## [Written instruction A]
Translate this sentence from the passage on urban economics into Spanish: "Only about 19% of the areas tested experienced both productivity growth, in terms of GDP per capita, and population growth."
## [Written instruction B]
In the records, write out the lines from the line with "687x580 pixels. At" to the line with "[x=99, y=312]", substituting "Select" for "Open" and leaving everything else unchanged. Omit the pictures.

When looking at urban economics in the context of the national economy it is sometimes hard to gauge economic growth versus simply population growth. Generally, the two outcomes seem to have a positive relationship. In a study using data from the U.S. Census and the Bureau of Economic Analysis looking at over 350 U.S. metros from 2001 to 2011 it was found that there is very minimal no connection between the two. Only about 19% of the areas tested experienced both productivity growth, in terms of GDP per capita, and population growth. In comparing the two maps below you can see the differences between population and economic growth across the country. The highest recorded population growth is in Palm Coast, FL with a 6.08% increase. While Corvallis, OR has the highest GDP growth rate at 8.99%.

These findings are consistent with the findings of economist Paul Gottlieb who found in his paper, “Growth Without Growth: An Alternative Economic Development Goal For Metropolitan Areas” and his theory of dividing areas into “population magnets” and “wealth builders”. Generally when an industry is thriving that means more jobs and thus more people wanting to live in the area. Often times single industries dictate the prosperity of a city such as Detroit and the car industry. However, Gottlieb shows the difference between areas that are population magnets but do not have thriving industries and the wealth builders that may have thriving industries but not the great population change. It is very important to look at these two factors in terms of unemployment in certain areas so that we can better understand the idea of spatial mismatch and how to best build our economy to create jobs in the areas that they are needed.




  1. Interesting. Florida and Arizona certainly attract “snowbirds”, are there ways to factor that out, or should we want to include retirement havens?

  2. Stephen Moore Stephen Moore

    The correlation between the two maps are very interesting. It is interesting to see lower average annual productivity in places with higher average annual population growth. Although population growth is probably more difficult in more densely populated areas like the Northeast.

  3. HeeJu HeeJu

    I think it is definitely also important to observe the composition of growing population in each state. For instance, Florida may have the highest population growth rate, but
    I presume most of the new residents are recent retirees who ceased to be productive and thus contribute little to the economic growth of state.

## [Given records]

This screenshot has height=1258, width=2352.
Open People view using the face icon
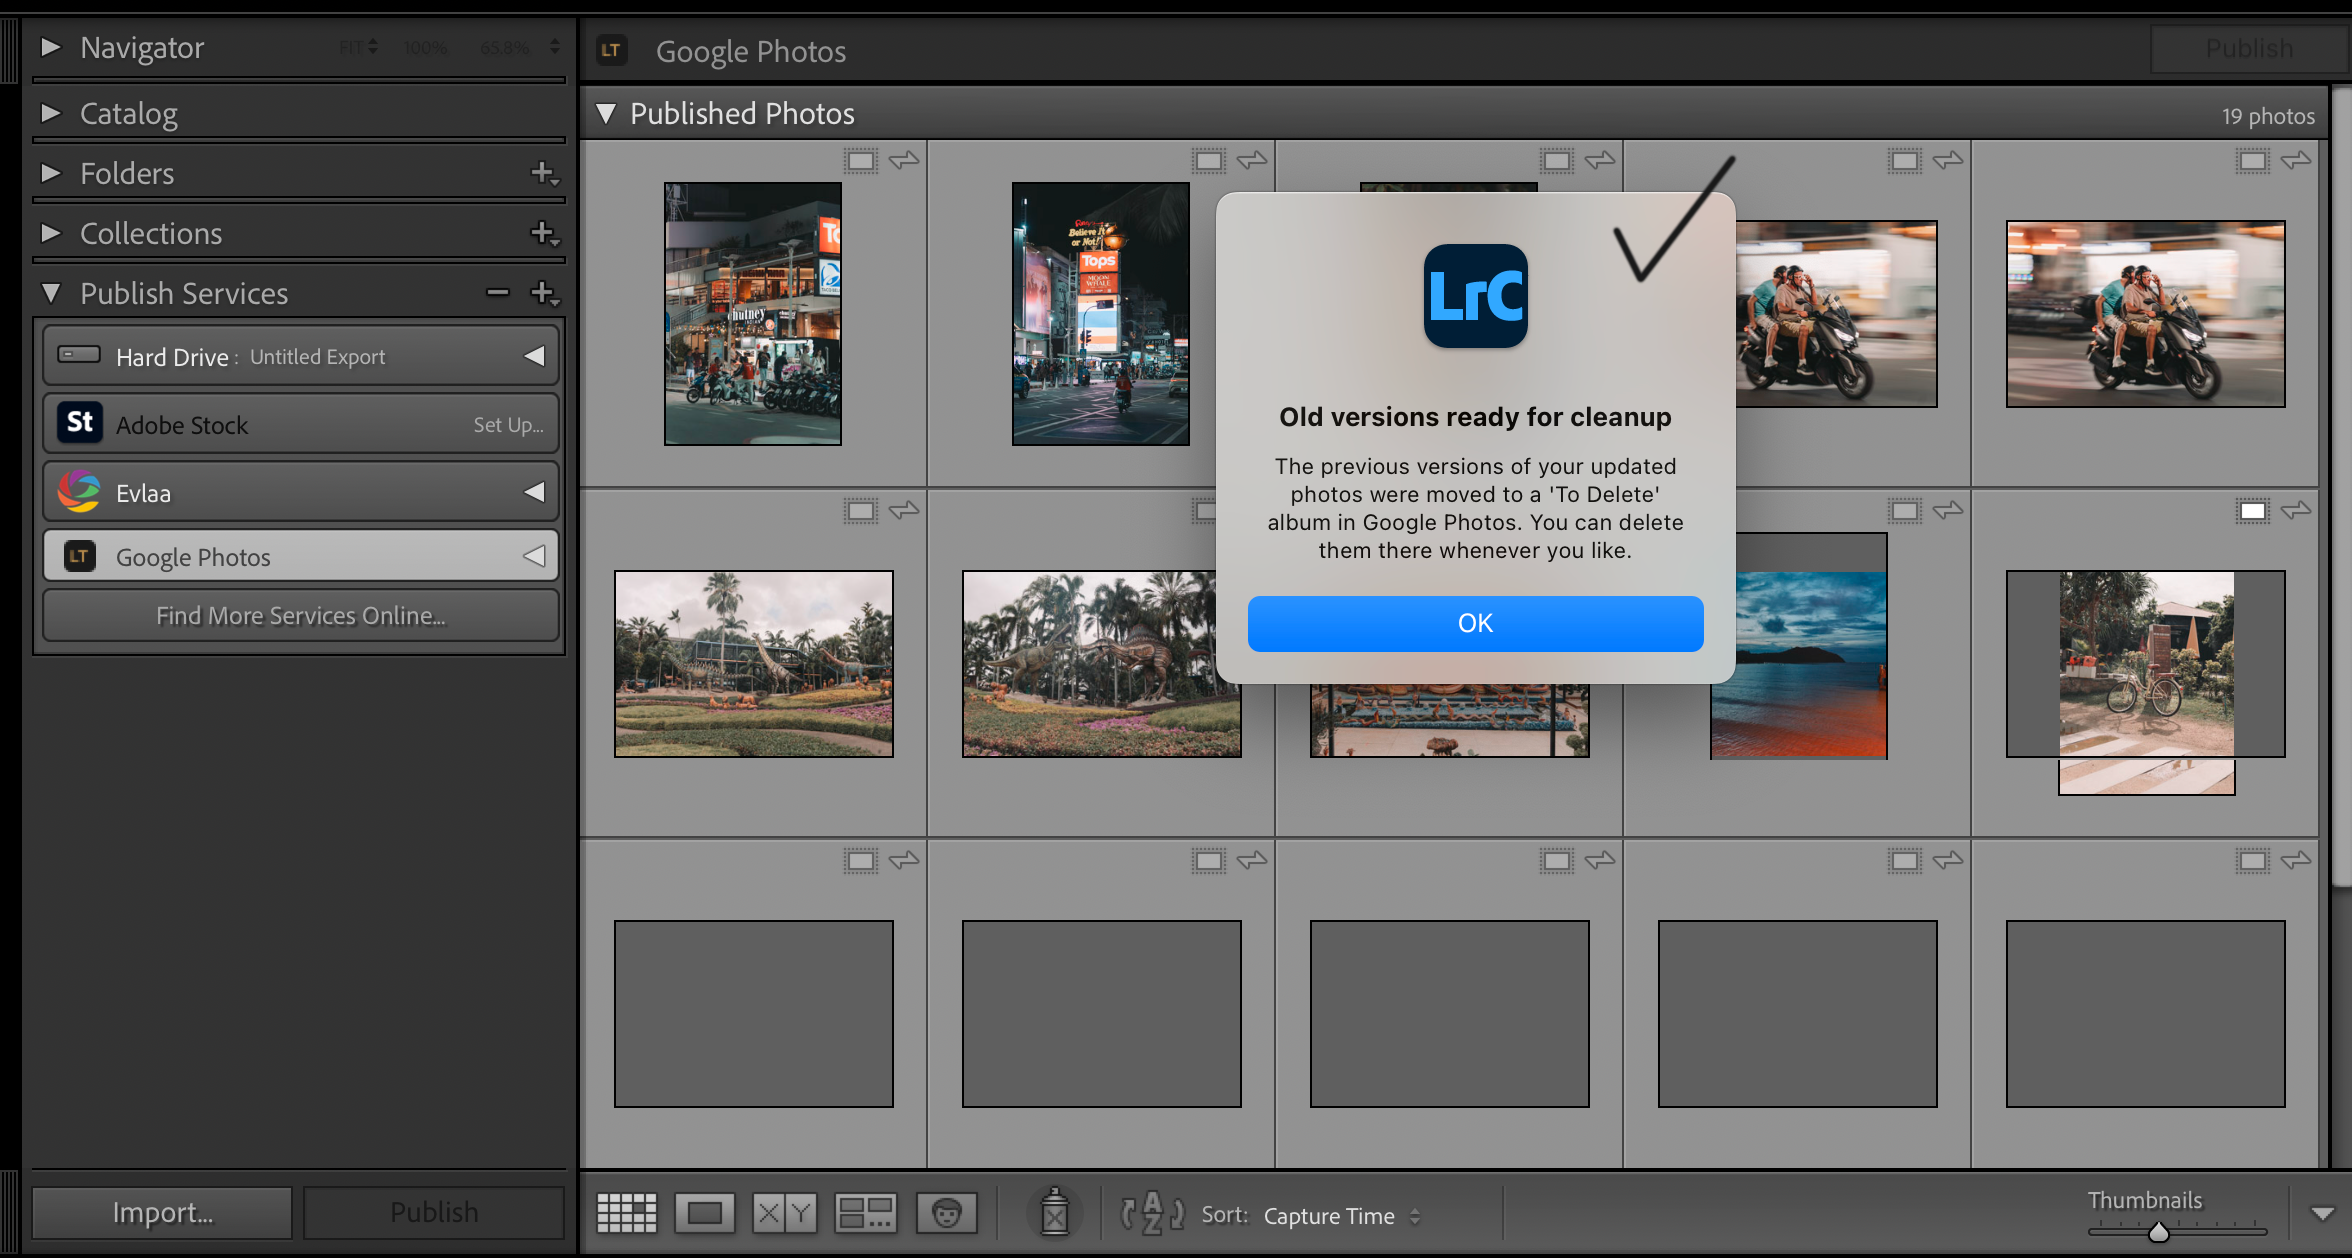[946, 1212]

--

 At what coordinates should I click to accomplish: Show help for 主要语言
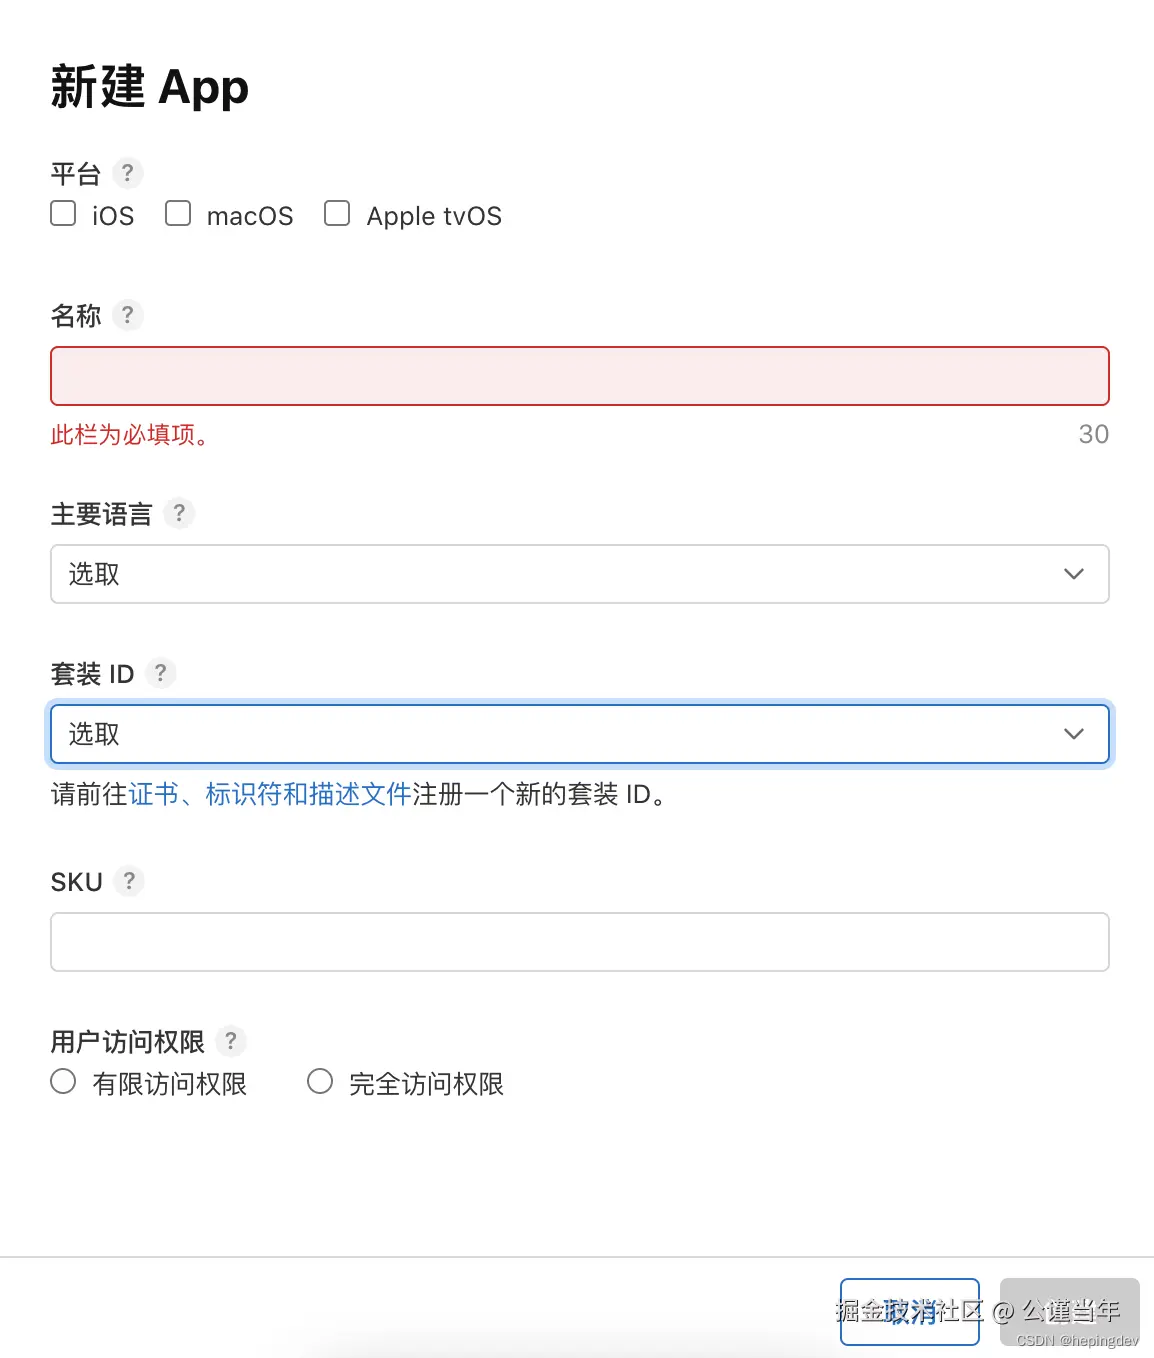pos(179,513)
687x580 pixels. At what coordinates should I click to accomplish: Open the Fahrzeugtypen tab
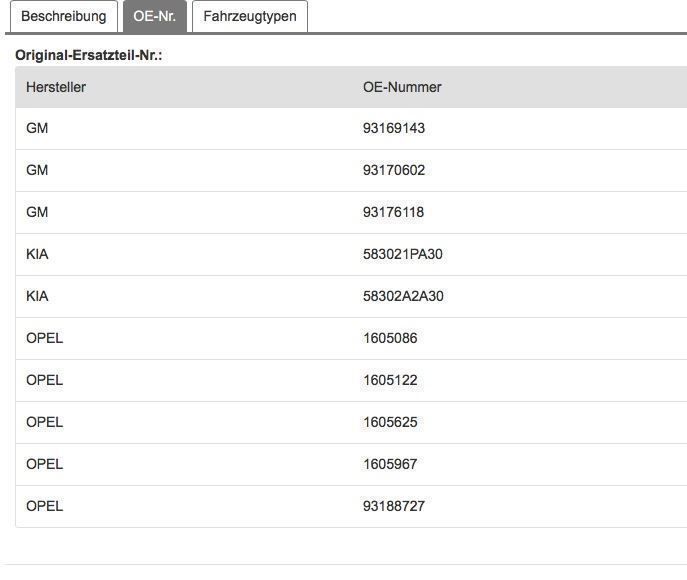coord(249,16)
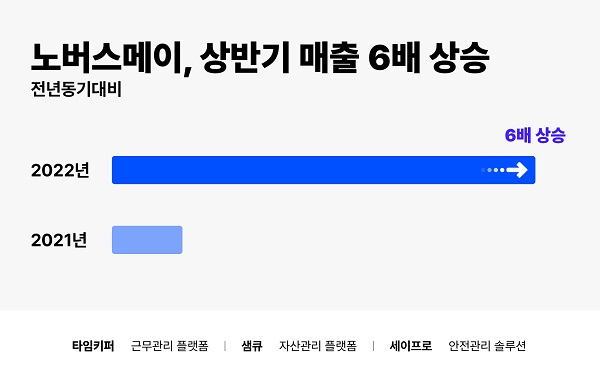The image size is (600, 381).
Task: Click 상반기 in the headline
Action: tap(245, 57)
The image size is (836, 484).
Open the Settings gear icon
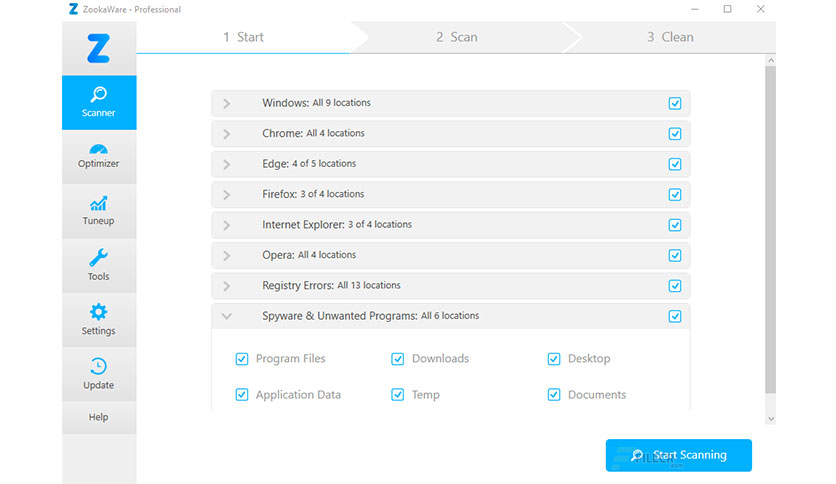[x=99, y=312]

## [Exercise response A]
Solo alrededor del 19 % de las áreas analizadas experimentaron tanto crecimiento de la productividad, en términos de PIB per cápita, como crecimiento de la población.

## [Exercise response B]
687x580 pixels. At what coordinates should I click to accomplish: Select the Fahrzeugtypen tab
coord(249,16)
The image size is (600, 381).
Task: Click 상반기 in the headline
Action: tap(245, 57)
The image size is (836, 484).
Select the Settings gear icon
[x=99, y=312]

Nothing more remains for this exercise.